Un altro segnale da cogliere arriva dall’elezione dei nuovi vicepresidenti del Parlamento. Ovviamente si inverte il rapporto di forza tra Popolari e Socialisti, perché chi detiene la presidenza ottiene, come bilanciamento, meno vice-presidenti. Quindi da gennaio 2022 i Socialisti hanno cinque vicepresidenti, mentre i Popolari ne hanno tre. Si rafforzano però i Liberali, passando da due a tre e i conservatori di ECR eleggono un primo vicepresidente, che non avevano nel 2019. In compenso, mentre la Sinistra continua ad eleggere un suo vicepresidente, i Verdi passano da due a uno e i non-iscritti (in particolare il Movimento 5 Stelle) perde il suo unico vicepresidente. Una dinamica quindi che sembra confermare uno slittamento verso destra degli equilibri interni al Parlamento europeo.
Le prospettive future
Alcuni leader nazionali hanno provato quasi subito a reagire a questo quadro politico potenzialmente nuovo. Uno di questi è stato il presidente francese Emmanuel Macron, azionista di maggioranza del gruppo liberale Renew Europe, che ha proposto di inserire il diritto di scelta in materia di aborto come elemento fondamentale della Carta dei Diritti dell’Unione Europea. Anche nell’area socialista è in corso un dibattito critico verso la scelta del sostegno alla Metsola. Bisogna tenere di conto, però, che nelle dinamiche di elezione delle cariche interne al Parlamento Europeo il criterio del continuum destra-sinistra è solo uno dei vari presenti. Sicuramente rimane in campo anche la dicotomia tra pro-integrazione ed euroscetticismo, ma parlando del complesso contesto continentale bisogna tener conto anche degli equilibri tra le nazionalità ed altri elementi sociodemografici. La scelta di una presidente, giovane, donna, proveniente da un Paese del Mediterraneo e dalla ‘nuova Europa’ post grande allargamento del 2004, disegnano un quadro di ‘simpatie’ verso la Metsola che va al di là delle classiche contese destra/sinistra o integrazionisti/antieuropei. Inoltre, il quadro istituzionalmente complesso e sempre in divenire dell’Unione ricorda che il Parlamento Europeo ha necessariamente bisogno di un grado di coesione elevato per essere in grado di contrattare le quote di potere che, al di là della lettera dei trattati europei, spettano al Parlamento stesso, al Consiglio dell’Unione, al Consiglio Europeo, alla Commissione e agli Stati.

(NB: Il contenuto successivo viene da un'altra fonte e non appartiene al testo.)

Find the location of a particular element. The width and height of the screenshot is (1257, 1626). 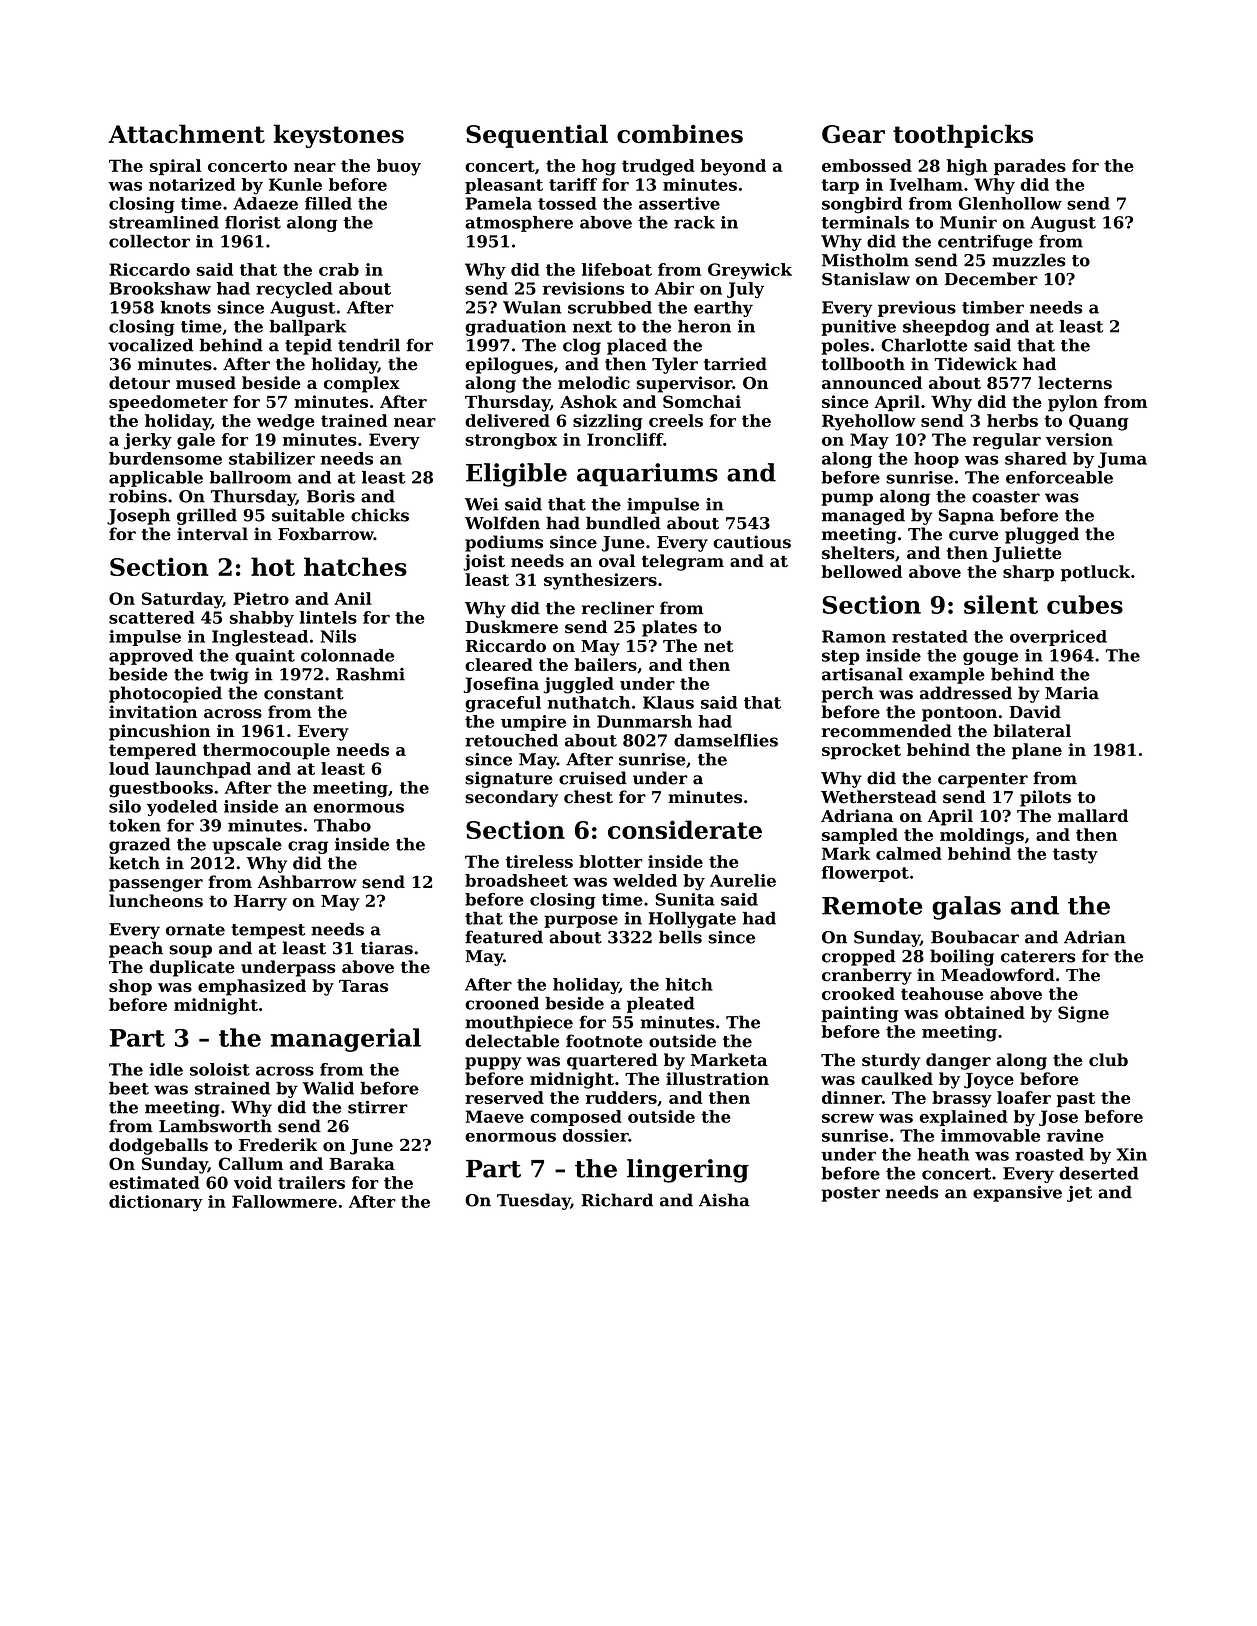

jet is located at coordinates (1079, 1194).
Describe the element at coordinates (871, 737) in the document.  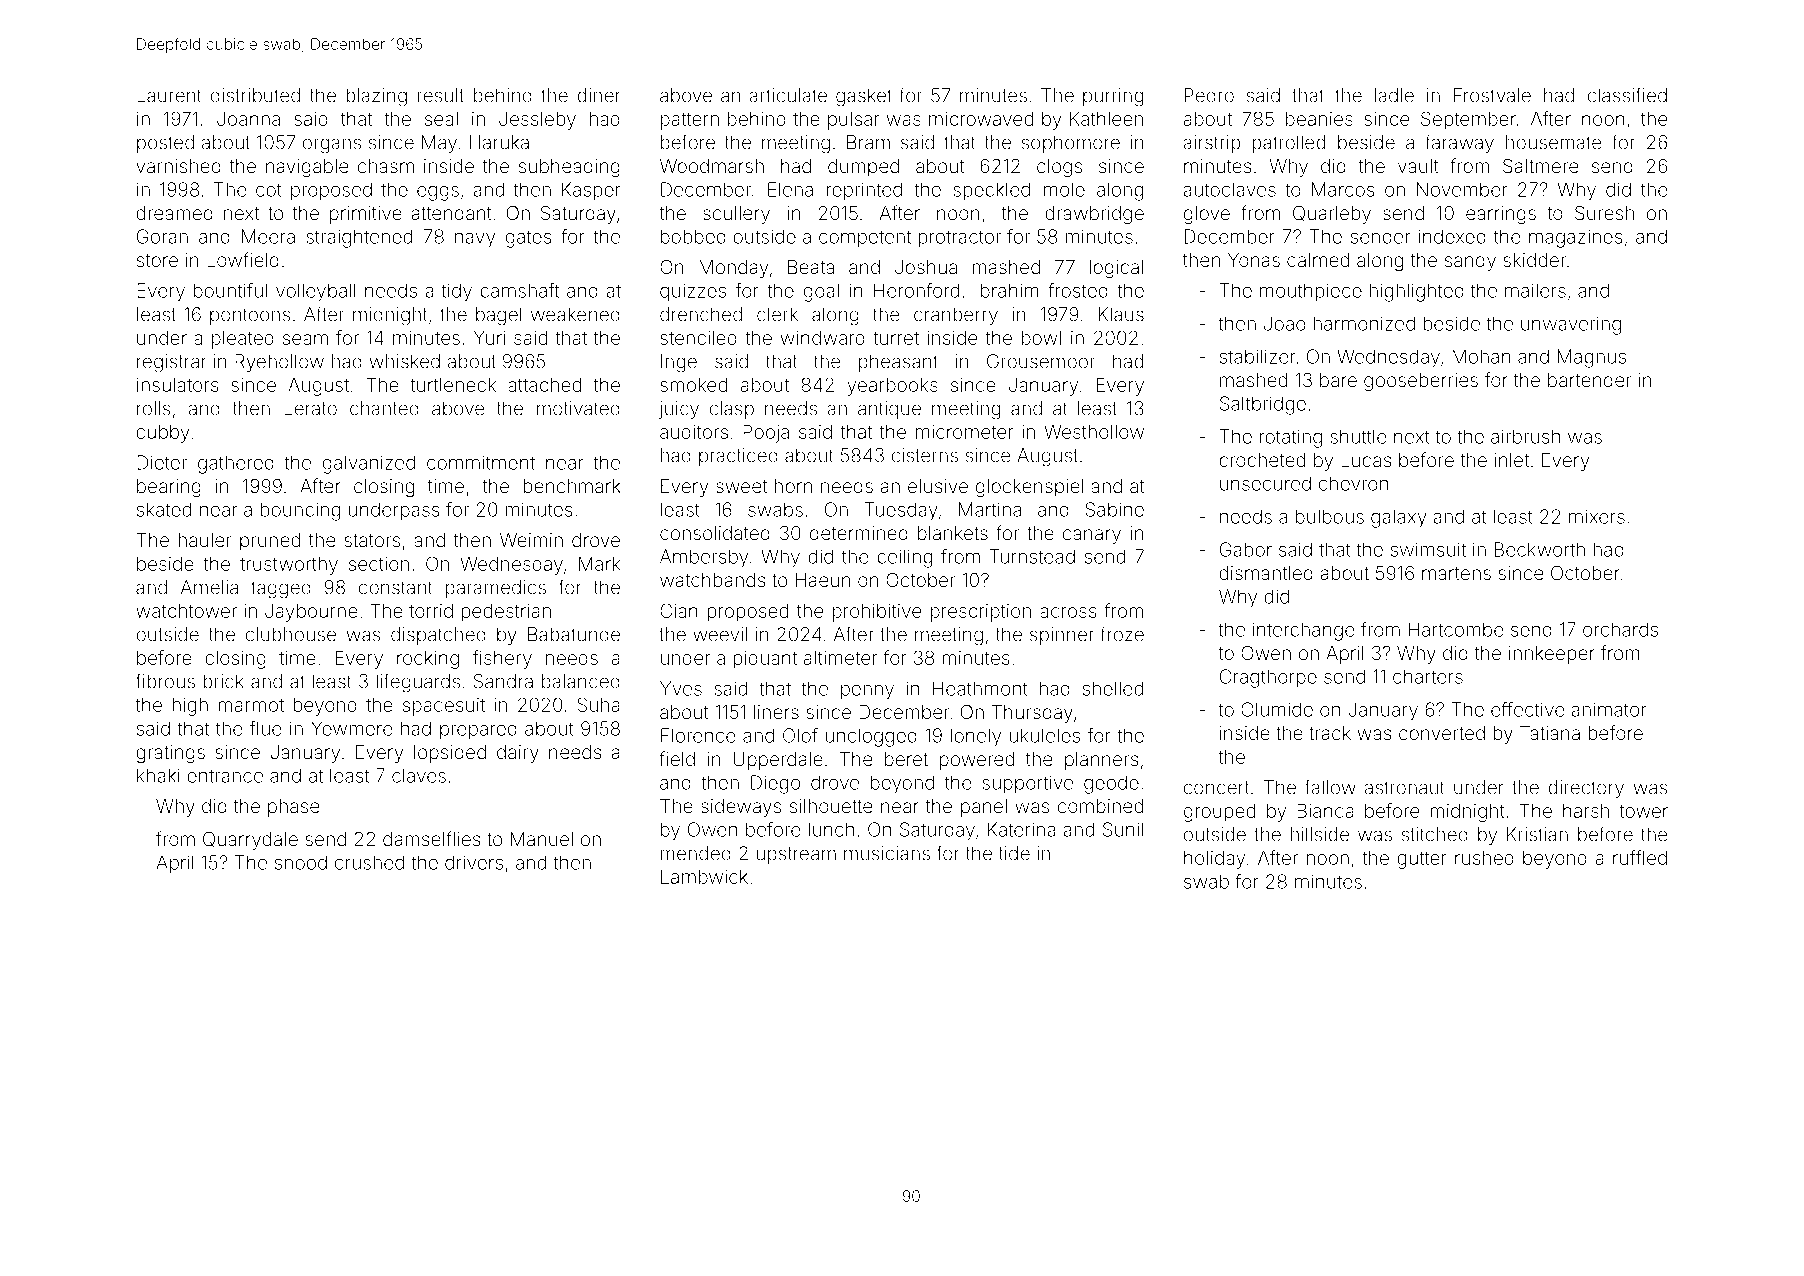
I see `unclogged` at that location.
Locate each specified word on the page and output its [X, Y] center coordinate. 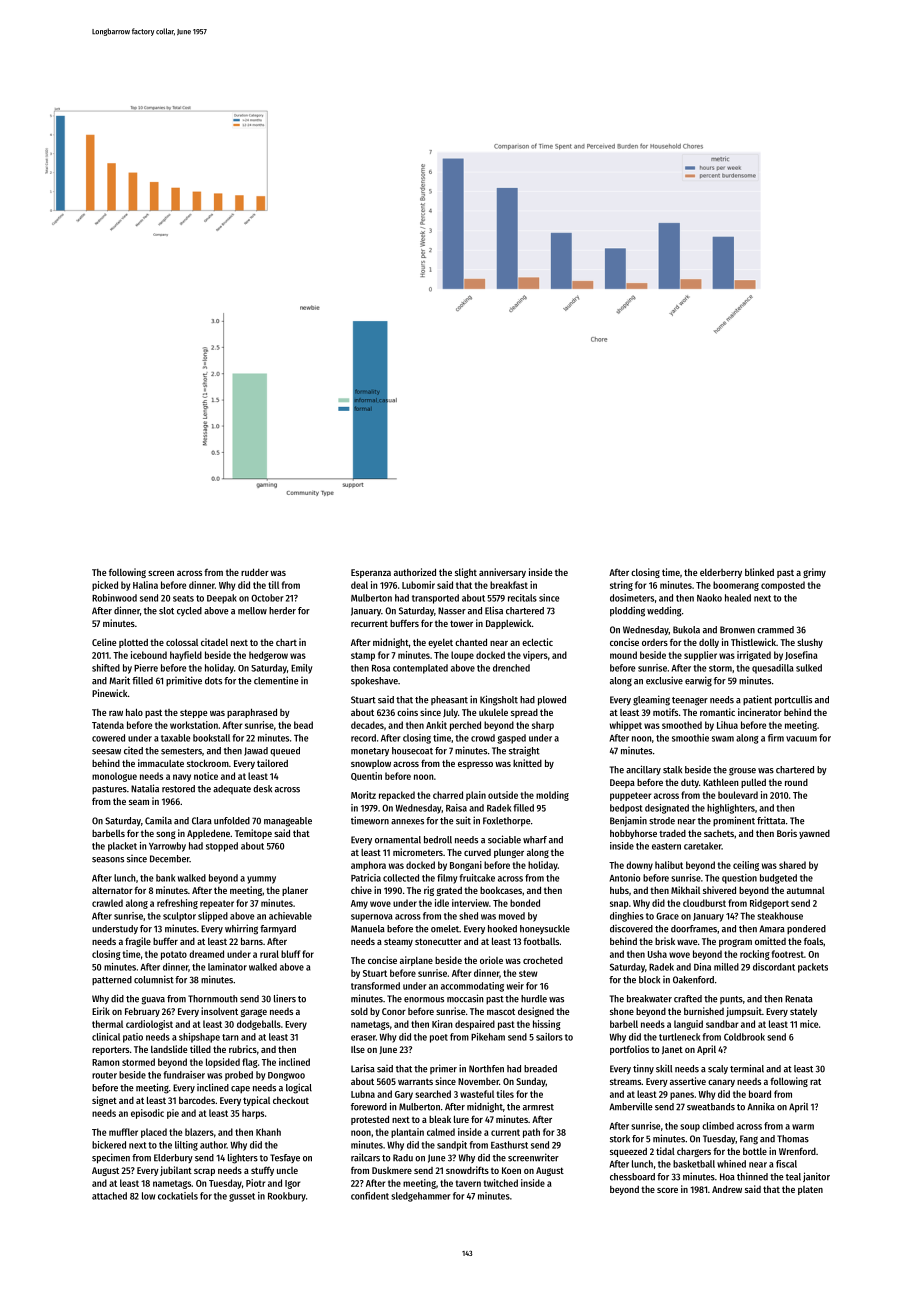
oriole [491, 960]
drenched [511, 668]
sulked [809, 668]
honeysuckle [545, 929]
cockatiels [178, 1196]
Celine [104, 642]
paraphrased [252, 713]
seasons [108, 860]
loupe [462, 656]
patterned [112, 980]
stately [803, 1012]
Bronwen [737, 630]
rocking [755, 955]
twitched [501, 1183]
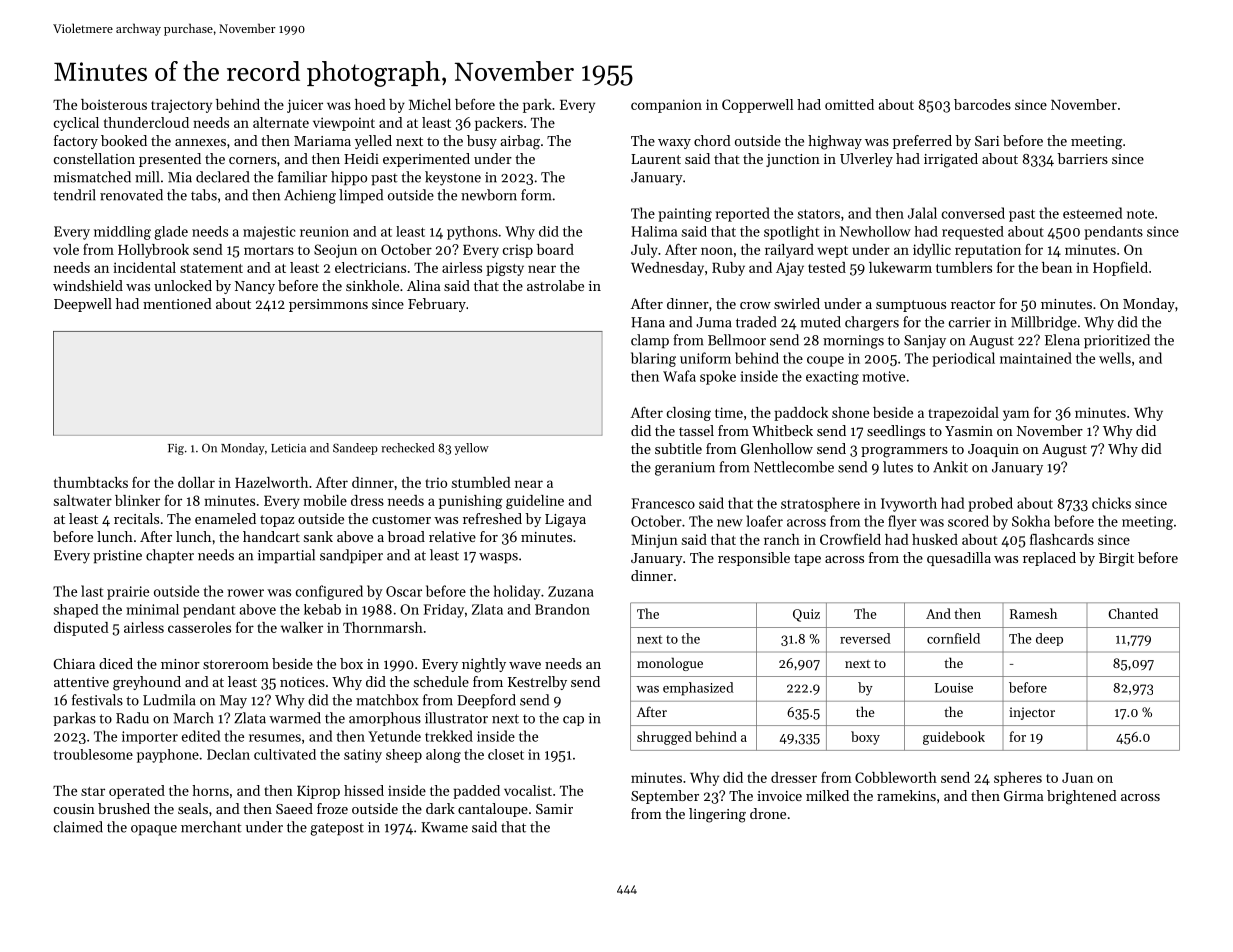 This image has height=952, width=1233. What do you see at coordinates (288, 448) in the image?
I see `Leticia` at bounding box center [288, 448].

Ovviamente le prossime sfide che presto chiameranno il Parlamento a discutere ed eventualmente a decidere su temi quali la gestione dei fondi del recovery fund, crescita delle disuguaglianze, inflazione, proprietà intellettuale dei brevetti sui vaccini, cambiamento climatico e transizione ecologica, ci faranno capire se i nuovi assetti istituzionali e la recente e parziale apertura verso le forza euroscettiche e sovraniste si tradurranno in uno slittamento verso destra anche delle scelte approvate dal Parlamento stesso.